Ademais, a expulsão de lavradores devido à expansão de um capitalismo agropecuário ou à instalação de grandes usinas hidroelétricas e de exploração do subsolo resulta na formação de um proletariado rural, recrutado entre os pequenos proprietários privados de suas terras. Isso transforma o campo em área de graves e frequentes conflitos, na qual a Igreja é conclamada a intervir para defender os oprimidos e mediar as tensões resultantes dessas injustiças.

Fala-se demasiadamente em reforma agrária, porém vê-se que essa necessidade está ligada principalmente a países de Terceiro Mundo, em que a agricultura, apesar de pouquíssimo desenvolvida, não encontra distinções em relação aos demais países. Denota-se que a encíclica Mater et magistra, quanto ao campo, observa um sério problema: o êxodo rural, o abandono do campo, do meio rural, em virtude não apenas de exigências quanto à

produção e ao desenvolvimento, mas quanto ao ambiente social de um bem-estar desfrutado por pessoas da cidade (MM 124-125).
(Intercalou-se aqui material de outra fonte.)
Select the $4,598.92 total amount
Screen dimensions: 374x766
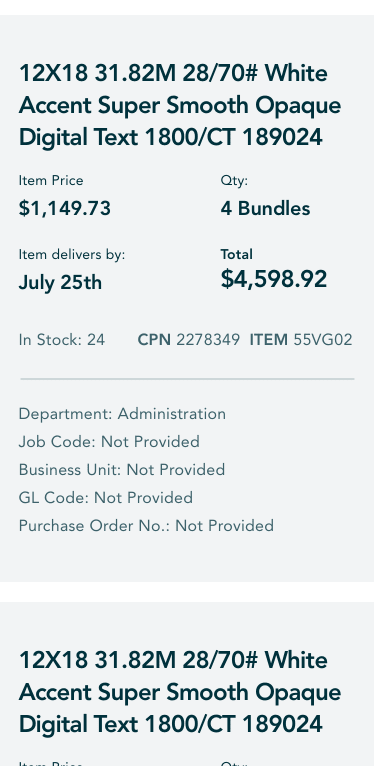pyautogui.click(x=274, y=279)
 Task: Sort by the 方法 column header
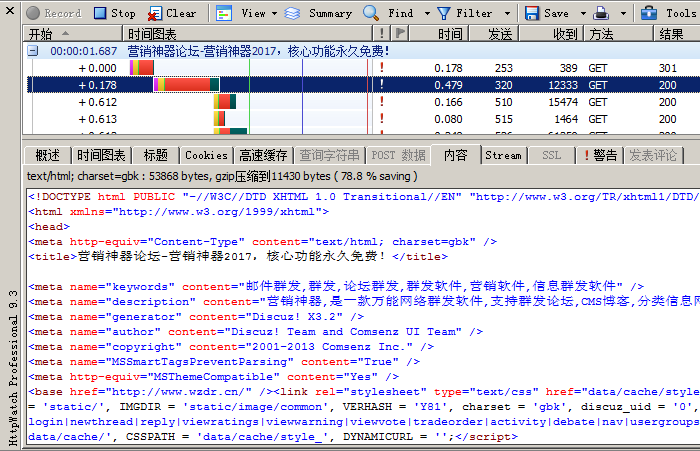pos(602,34)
Na realidade, João XXIII está propondo de novo um problema de distribuição. Por isso é que põe tanta ênfase no tema dos preços agrícolas, destacando algumas características peculiares do setor. Neste sentido são várias as alusões feitas aos riscos especiais da agricultura (MM 133, 134, 137); e também se destaca o conflito que os agricultores enfrentam, injustamente, quando o restante da sociedade exige que eles contenham os preços dos seus produtos porque a maior parte desses produtos, destina-se a satisfazer as necessidades mais básicas da população (MM 140). Essas características fazem da agricultura um setor bastante vulnerável e sempre destinado à marginalização ou a uma participação decrescente na renda (CAMACHO LARAÑA, 1995, p. 205).

Reconhece-se que a iniciativa dos agricultores é insubstituível (MM 144,146,149), porém se observa que deve haver mais intervenção compensatória por parte do Estado, visto que deve ser elevado o nível de vida da população do campo (MM 127), bem como integrada a agricultura em um desenvolvimento harmônico do país, para que todos possam usufruir dos progressos técnicos e econômicos (MM 128). Devem existir medidas que propiciem e facilitem a vida do agricultor, tais como: medidas fiscais que levem em conta o lento retorno da renda dos agricultores; política de acesso ao crédito; sistema de seguros, considerando os riscos da atividade; evitar a flutuação de preços dos produtos; política compensatória visando ao desenvolvimento; e reforma nas empresas agrícolas, com fomento às cooperativas.